このコミットの主要な変更点は、persistConnreadLoopwriteLoop の間のチャネルのクローズ処理の同期方法にあります。

  1. readLoop から defer close(pc.writech) の削除:

    • 変更前は、readLoop が終了する際に pc.writech をクローズしていました。これが「send on closed channel」エラーの原因でした。readLoop が終了しても、writeLoop がまだ pc.writech からの受信を待機している可能性があり、その間に別のGoroutineが pc.writech に送信しようとするとパニックが発生しました。
    • このコミットでは、この行を削除することで、readLoop が直接 pc.writech をクローズしないようにしました。
  2. writeLoop での select ステートメントの導入:

    • 変更後、writeLoopfor wr := range pc.writech ループの代わりに、無限ループ for {}select ステートメントを使用するようになりました。
    • select ステートメントは2つのケースを待機します。
      • case wr := <-pc.writech:: これは以前の for range ループと同じく、pc.writech からのリクエストの受信を処理します。リクエストが到着すると、HTTPリクエストの書き込みとフラッシュを行い、結果を wr.ch に送信します。
      • case <-pc.closech:: これは新しいケースです。pc.closechreadLoop が接続がクローズされたことを示すためにクローズするチャネルです。readLoopdefer close(pc.closech) を使用してこのチャネルをクローズします。writeLooppc.closech からの受信を検知すると(つまり、pc.closech がクローズされたことを検知すると)、return ステートメントによって writeLoop Goroutine自身が安全に終了します。
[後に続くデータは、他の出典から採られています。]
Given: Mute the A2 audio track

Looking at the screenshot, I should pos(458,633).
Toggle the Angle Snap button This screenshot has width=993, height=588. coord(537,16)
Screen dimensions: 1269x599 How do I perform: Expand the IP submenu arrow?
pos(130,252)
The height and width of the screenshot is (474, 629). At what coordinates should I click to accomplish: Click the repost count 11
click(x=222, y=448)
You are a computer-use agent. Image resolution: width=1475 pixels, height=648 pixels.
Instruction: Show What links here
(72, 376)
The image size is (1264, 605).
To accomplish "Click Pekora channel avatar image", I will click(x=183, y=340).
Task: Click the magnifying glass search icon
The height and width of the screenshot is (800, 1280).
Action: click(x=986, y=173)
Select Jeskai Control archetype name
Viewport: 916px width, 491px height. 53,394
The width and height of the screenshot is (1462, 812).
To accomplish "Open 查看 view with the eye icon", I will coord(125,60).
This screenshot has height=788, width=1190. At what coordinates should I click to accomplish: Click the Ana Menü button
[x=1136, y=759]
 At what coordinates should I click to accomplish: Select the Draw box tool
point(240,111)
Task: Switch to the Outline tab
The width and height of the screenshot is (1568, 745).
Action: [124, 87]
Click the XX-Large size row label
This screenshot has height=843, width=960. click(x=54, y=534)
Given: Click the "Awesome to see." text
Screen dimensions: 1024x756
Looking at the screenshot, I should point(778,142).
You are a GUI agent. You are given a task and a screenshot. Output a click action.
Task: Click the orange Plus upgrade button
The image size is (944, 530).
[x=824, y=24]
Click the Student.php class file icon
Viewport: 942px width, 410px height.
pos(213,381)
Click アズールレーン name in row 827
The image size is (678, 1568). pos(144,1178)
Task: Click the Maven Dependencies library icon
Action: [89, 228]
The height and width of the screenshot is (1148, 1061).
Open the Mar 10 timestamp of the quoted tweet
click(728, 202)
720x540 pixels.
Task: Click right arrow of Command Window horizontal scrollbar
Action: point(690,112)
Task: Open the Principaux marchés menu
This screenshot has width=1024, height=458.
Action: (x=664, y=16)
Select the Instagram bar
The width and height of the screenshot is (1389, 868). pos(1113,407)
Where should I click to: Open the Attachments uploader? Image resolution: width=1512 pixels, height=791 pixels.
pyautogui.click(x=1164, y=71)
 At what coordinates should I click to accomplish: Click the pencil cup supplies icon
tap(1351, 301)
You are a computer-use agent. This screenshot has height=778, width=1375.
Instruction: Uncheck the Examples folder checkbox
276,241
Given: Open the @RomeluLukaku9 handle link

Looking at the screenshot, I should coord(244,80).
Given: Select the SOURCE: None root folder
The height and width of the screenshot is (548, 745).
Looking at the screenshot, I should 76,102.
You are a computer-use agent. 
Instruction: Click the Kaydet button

この変更により、writeLoopreadLoop が接続をクローズしたことを検知し、それに応じて自身も安全に終了できるようになります。これにより、readLooppc.writech をクローズする前に writeLoop がまだアクティブであるという競合状態が解消され、「send on closed channel」エラーが防止されます。

要するに、チャネルのクローズを、そのチャネルから受信する側(writeLoop)が、別のチャネル(pc.closech)のクローズをトリガーとして検知し、自身の処理を終了するという、より協調的なメカニズムに変更したものです。